Современные люди часто говорят о себе в терминах статичных умственных состояний: «Я злой человек» или «Я по своей сути ревнивый или жадный». Подчеркивая преобладающую черту одного из шести миров, мы лишь усиливаем кармические склонности. Упрощая свою невообразимую сложность, мы ошибочно считаем, будто знаем себя, хотя на самом деле упускаем большую часть того, что действительно следует знать. Это заставляет нас вращаться в повторяющихся циклах и ограничивает наши возможности выяснить, кто же мы есть на самом деле. Эти миры связаны с омрачениями именно потому, что наша привязанность к ним сужает наш опыт. Да, мы проводим в некоторых состояниях больше времени, чем в других, но определяя настоящего себя на основе одного из них, мы сокращаем доступ к бесконечным вариациям, и это влияет на то, как и что мы воспринимаем. Это, в свою очередь, приводит к тому, что наши привычки воспроизводят себя.
Эти шесть миров могут помочь нам определять наши эмоции с точки зрения движения, а не как застывшие грани нашей личности. Вместо того чтобы говорить: «Я таков», мы могли бы сказать: «Так я себя иногда чувствую». Делая шаг назад, мы создаем пространство для маневра. Гнев, жадность и неведение могут заманить нас в сети, но они – не место для постоянного проживания. Термин «мир», или «сфера бытия», обозначает нечто обширное – хотя на самом деле ни больше, ни меньше, чем то восприятие, которое мы сами в него привносим. Таким образом, мир может расширить узкий частотный диапазон нашего «я». Например, чтобы познать свободу от адов, мы должны позволить умереть агрессии. Если гнев поглощает нас целиком, то преобразовать его подобно смерти. А все попытки защитить себя от этой смерти только увековечивают те самые омрачения, которые лишают нас свободы.

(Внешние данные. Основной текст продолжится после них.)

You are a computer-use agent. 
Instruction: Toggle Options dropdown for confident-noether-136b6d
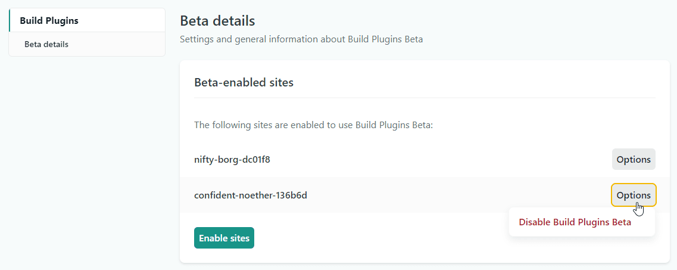634,195
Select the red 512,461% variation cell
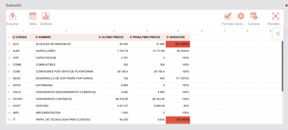This screenshot has width=288, height=130. [178, 120]
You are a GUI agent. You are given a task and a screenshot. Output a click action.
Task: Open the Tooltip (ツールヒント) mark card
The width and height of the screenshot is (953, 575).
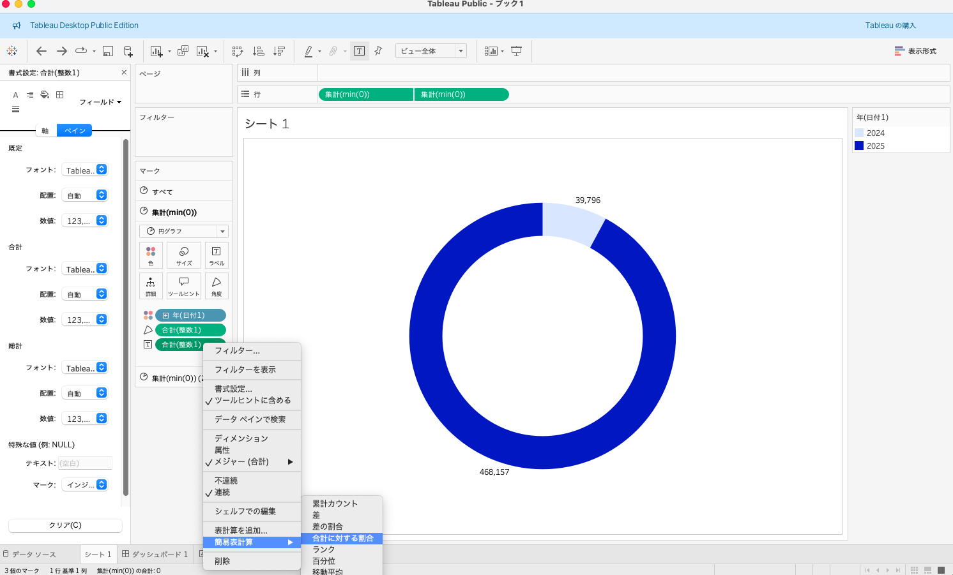(184, 286)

Ум привык переживать переход между мирами, или между циклами дыхания, или мыслями как непрерывный. Но исследуя его, мы понимаем, что на самом деле во всем есть разрыв, промежуток. Некоторые мгновения способствуют его распознаванию и дарят возможность пережить проблеск пустотности. Скажем, мы делаем вдох. Каждое мгновение на всем его протяжении – это настоящий момент. Но момент, который ближе всего к концу вдоха – момент, который существует на грани четко выраженного перехода, – усиливает нашу чувствительность к переменам. Таким образом это мгновение содержит больший потенциал для осознавания просветов, которые присутствуют всегда. В поезде я находился посреди большого разрыва – очевидного, намеренного разрыва своих шаблонов. Я был на грани, между вдохом и выдохом. Я пока не до конца уехал и определенно еще не приехал.

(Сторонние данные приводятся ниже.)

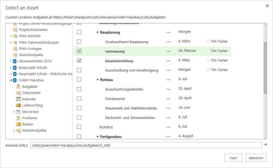Screen dimensions: 273x168
Task: Click the Abbrechen button
Action: point(256,158)
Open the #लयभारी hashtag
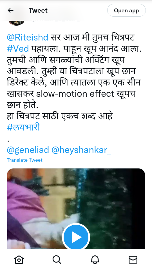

Встало солнце. Я не мог точно сказать, когда просто увидел, что это случилось. «Я в бардо становления, – подумал я, – пересекаю разные миры». С наступлением утра на каждой остановке торговцы чаем врывались в вагон и толпились у окон снаружи. Пол был усеян всевозможными фантиками и обертками. Поезд опаздывал, как обычно, но скоро должен был подъехать к Варанаси. Я в бардо умирания, пытаюсь отпустить свою прежнюю жизнь и пока не родился в новой. По крайней мере, я не застрял. Я двигаюсь.
Глава 8
Вокзал в Варанаси
Я собирался начать на вокзале в Варанаси новую жизнь, провести здесь несколько дней, поспать на полу. Это определенно выглядело хорошей отправной точкой. Данное путешествие уходило корнями в мое детство, но сложно сказать, когда оно началось: со вдохновленных Миларепой подростковых фантазий либо с того мгновения, когда я прошлым вечером покинул свою комнату, или когда поскользнулся у главных ворот, или забрался в такси, или сел на поезд в Гае. Каждое событие было началом, ведущим к другому началу.
Поезд прибыл в Варанаси утром. То, что я пережил первую ночь, наполняло меня легкостью и энергией. И хотя за все это время мне удалось поспать не более десяти минут, я с нетерпением ждал, что принесет новый день. Впервые с тех пор, как я миновал ворота Тергара, я с волнением предвкушал новые возможности и наслаждался ароматом свободы. Но, войдя с перрона в здание вокзала, который был в пять раз больше станции в Гае, я держался гораздо более уверенно, чем на самом деле себя ощущал. Мне словно хотелось скрыть от самого себя тот неприятный факт, что в любую секунду новизна происходящего может заставить меня упасть в обморок или отпрянуть и пуститься вскачь, словно нервная лошадь.